Results of some apps found listed on WordPress:

  • Scribefire – mentioned on a blog entry about about WordPress editors.  It’s a browser plugin.  Versions are available for Chrome, Firefox, and Safari.  First things I noticed were mostly bad reviews and an extreme lack of documentation. I tested the Firefox version, and didn’t care for it.  It wasn’t clear where the draft posts were being stored, but the dialogs in the “export” option seemed to confirm work was not being saved in a document format that could be accessed without this plug in.  That doesn’t work for me.
  • Blogo – Website states Blogo won’t run on OS X Lion.  Reading their blog from July 2011 showed they weren’t even going to try updating for Lion.  Movin’ on.
  • Ecto – Website indicates “illumineX” bought the app from it’s developer in 2008.  Website seems to have been neglected since then.  A described iPhone app never materialized (was a pre-IOS app if it existed at all).  Their support forums shows a SQL crash error code and looks like it’s been neglected since 2007.  Despite all of this, I decided to download their trial version and take a look.  Download was a 5.9MB ZIP file containing a 12.4MB app file dated April 15, 2010.  Surprisingly the app launched, ran just fine, and was able to log in and download my previous WordPress posts.  After editing a draft via the web interface, Ecto detected and showed the difference between the local offline copy and the server copy.  Everything seemed to going quite well, I created a blog entry from the app and was able to adjust categories, tags, and other attributes.  But attempting to publish the post resulted in an error and a loss of all of the edits made in the app (despite enabling an autosave feature).  Showed promise, but not worth troubleshooting given the apparent lack of activity with the company.  And we’re walking…
  • MarsEdit – a $40 app available from developer’s website, or on the Mac app store.

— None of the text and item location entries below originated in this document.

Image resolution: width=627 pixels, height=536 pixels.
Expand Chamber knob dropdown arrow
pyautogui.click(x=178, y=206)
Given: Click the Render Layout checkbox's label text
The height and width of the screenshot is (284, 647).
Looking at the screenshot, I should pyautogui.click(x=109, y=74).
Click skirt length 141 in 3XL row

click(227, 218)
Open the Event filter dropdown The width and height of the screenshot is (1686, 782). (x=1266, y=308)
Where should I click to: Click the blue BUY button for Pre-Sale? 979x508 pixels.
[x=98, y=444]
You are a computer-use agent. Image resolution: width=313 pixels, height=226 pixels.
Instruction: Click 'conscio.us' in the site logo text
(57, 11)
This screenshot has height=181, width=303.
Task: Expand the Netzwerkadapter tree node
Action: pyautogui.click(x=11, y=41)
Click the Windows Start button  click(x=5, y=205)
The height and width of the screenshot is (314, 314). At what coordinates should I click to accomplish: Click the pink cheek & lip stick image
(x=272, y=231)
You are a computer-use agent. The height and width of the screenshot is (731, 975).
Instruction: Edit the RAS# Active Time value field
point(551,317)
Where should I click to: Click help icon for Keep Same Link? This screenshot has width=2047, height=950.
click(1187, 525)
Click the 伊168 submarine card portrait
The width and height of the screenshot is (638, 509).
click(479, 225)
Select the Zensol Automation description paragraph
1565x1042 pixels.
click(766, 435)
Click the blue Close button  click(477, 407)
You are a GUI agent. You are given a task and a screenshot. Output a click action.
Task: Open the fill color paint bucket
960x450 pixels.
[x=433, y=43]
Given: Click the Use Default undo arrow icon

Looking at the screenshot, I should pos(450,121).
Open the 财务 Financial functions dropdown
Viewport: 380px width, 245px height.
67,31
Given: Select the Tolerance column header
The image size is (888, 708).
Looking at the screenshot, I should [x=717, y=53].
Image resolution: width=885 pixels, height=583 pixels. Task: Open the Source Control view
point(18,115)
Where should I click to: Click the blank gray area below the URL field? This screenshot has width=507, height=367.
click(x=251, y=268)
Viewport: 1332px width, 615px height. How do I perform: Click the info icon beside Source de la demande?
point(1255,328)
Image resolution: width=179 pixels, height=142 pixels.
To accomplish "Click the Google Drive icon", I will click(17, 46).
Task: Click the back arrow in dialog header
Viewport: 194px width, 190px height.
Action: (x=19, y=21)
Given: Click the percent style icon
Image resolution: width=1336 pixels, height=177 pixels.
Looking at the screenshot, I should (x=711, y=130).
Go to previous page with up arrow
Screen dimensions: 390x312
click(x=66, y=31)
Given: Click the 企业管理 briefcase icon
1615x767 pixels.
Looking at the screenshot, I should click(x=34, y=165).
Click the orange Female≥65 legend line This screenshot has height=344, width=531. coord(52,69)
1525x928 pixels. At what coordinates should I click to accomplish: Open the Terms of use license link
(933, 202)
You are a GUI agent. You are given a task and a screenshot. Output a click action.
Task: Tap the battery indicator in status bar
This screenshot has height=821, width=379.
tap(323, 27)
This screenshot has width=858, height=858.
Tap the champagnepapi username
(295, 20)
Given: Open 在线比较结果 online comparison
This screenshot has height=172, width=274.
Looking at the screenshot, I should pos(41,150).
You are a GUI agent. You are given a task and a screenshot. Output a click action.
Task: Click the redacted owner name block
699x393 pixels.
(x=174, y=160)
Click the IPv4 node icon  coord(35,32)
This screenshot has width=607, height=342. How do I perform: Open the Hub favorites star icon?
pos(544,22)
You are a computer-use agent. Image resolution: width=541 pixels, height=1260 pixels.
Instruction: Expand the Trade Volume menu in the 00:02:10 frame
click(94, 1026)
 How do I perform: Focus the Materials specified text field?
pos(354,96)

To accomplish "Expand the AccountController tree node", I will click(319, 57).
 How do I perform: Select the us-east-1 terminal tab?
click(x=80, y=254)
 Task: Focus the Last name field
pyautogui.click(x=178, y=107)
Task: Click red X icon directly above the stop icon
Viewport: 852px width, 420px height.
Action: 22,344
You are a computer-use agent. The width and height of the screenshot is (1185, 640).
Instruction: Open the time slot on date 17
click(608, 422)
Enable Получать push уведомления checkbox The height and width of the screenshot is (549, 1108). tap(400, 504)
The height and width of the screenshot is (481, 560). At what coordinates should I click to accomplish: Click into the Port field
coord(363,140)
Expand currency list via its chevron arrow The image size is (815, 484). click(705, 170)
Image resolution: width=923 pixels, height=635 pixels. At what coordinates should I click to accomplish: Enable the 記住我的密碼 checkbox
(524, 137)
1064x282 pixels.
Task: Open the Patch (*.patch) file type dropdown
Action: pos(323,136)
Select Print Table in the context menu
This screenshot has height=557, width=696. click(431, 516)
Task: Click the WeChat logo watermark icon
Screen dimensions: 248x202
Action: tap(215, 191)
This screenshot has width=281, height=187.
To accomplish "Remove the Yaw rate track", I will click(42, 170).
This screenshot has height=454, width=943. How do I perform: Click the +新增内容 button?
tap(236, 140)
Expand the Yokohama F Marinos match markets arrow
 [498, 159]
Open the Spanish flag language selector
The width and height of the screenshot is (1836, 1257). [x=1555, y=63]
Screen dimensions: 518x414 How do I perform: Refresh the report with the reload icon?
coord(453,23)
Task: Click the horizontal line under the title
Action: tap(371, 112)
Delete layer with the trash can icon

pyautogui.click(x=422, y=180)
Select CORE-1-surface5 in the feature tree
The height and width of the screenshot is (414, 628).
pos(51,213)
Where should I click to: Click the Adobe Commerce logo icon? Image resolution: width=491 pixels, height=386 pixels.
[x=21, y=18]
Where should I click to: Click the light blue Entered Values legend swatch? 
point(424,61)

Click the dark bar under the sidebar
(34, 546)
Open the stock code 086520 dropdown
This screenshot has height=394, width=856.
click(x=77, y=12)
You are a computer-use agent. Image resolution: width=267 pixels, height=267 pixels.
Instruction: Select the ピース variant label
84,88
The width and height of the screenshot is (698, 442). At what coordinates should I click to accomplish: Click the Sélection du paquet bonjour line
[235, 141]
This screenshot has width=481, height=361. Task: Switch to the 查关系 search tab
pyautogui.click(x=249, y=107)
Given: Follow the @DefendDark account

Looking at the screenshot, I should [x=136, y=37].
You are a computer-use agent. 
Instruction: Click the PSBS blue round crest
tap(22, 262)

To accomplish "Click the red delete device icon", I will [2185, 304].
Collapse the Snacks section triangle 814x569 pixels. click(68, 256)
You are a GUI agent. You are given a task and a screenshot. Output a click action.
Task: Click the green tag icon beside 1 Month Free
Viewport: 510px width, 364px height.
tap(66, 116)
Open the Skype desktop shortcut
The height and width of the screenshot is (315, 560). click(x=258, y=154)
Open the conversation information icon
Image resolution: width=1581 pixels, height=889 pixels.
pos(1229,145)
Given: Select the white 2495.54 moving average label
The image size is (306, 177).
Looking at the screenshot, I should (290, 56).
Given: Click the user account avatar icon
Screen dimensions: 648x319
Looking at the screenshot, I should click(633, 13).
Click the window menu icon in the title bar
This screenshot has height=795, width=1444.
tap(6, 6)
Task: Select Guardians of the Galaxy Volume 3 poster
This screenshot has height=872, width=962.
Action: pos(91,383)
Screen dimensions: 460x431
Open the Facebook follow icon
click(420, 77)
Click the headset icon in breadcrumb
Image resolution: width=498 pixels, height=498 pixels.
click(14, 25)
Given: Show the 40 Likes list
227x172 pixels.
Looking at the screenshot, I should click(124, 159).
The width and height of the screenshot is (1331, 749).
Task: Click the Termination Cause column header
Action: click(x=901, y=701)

Website is up to date, shows plenty of activity, and developer’s blog shows he is working on learning/adopting Apple’s new app guidelines for the Mac App Store.  I downloaded the trial version from website.  Currently version 3.4.4 with a 6.6MB zip file containing a 15.2MB app file dated March 9, 2012.  First (simple) tests worked well.  MarsEdit finds existing posts from the blog, edits new ones, uploads to Publish or Draft, and saves offline copy in a Library folder than can be read with other tools if need be. Testing more advanced work such as text formats and image layout didn’t work so well.  It was easy enough to paste an image into the editor, but there wasn’t any way to adjust the image properties.  Additionally, the editor showed options for laying out the text around the image, but it didn’t work.  There were problems within the editor, and the layout was ignored when uploaded to WordPress.  Conclusion, MarsEdit would be great for “syncing” plain text notes into blog posts… but not at $40.  Unfortunately I don’t see $40 worth of editor/layout features in this app.

I’ll keep looking for an offline editor to use with WordPress.  But, in the meanwhile, it looks like I’ll stick with using Pages, Keynote, or Notes to write things up offline and then use copy/paste to post later.

For now it appears anything more than plain text will continue to require using the web interface to make adjustments prior to publishing a post.  I suspect the long term solution will be to get more familiar the WordPress HTML options and investigate whether some Themes are easier to work with than others.